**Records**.

▽

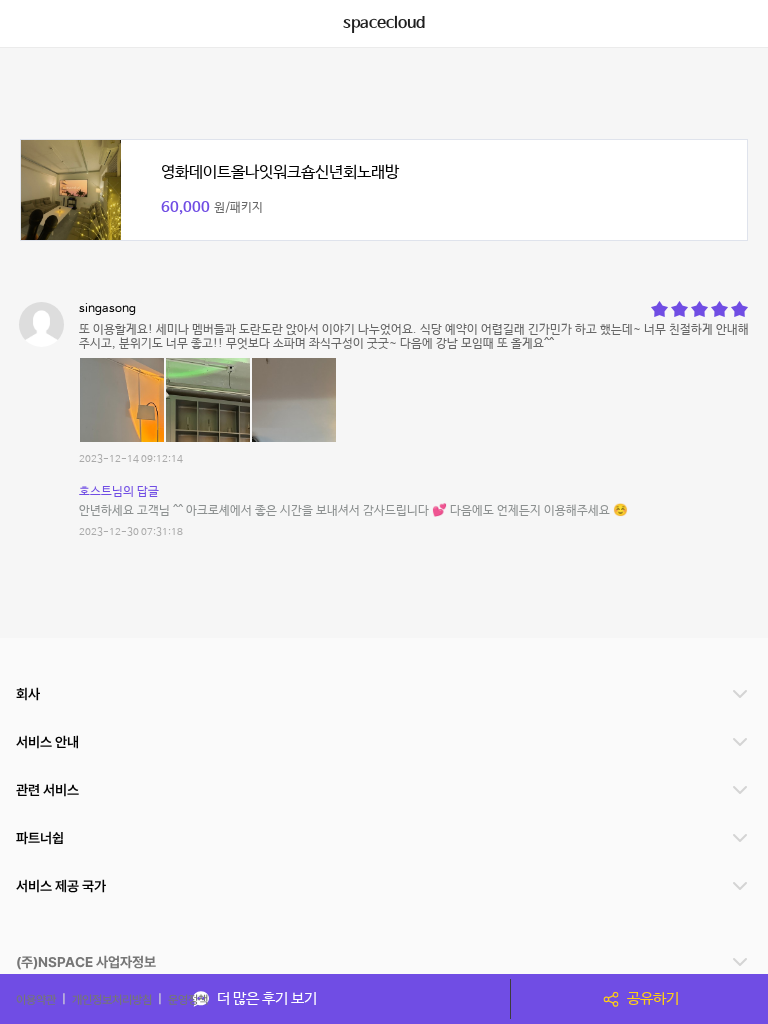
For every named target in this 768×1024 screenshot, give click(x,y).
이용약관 (36, 999)
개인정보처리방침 (112, 999)
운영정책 (188, 999)
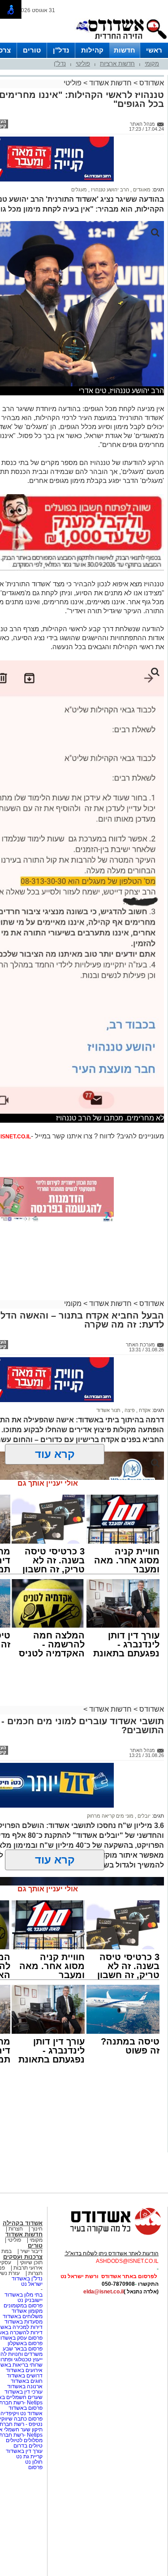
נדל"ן (61, 50)
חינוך (37, 2229)
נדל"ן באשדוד (27, 2278)
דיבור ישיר (31, 2251)
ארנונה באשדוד (25, 2386)
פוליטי (83, 63)
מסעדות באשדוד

△

**Given instruction**. Gather every line of the items above that contains the string "באשדוד".

**Answer below**.
נדל"ן באשדוד (27, 2278)
ארנונה באשדוד (25, 2386)
מסעדות באשדוד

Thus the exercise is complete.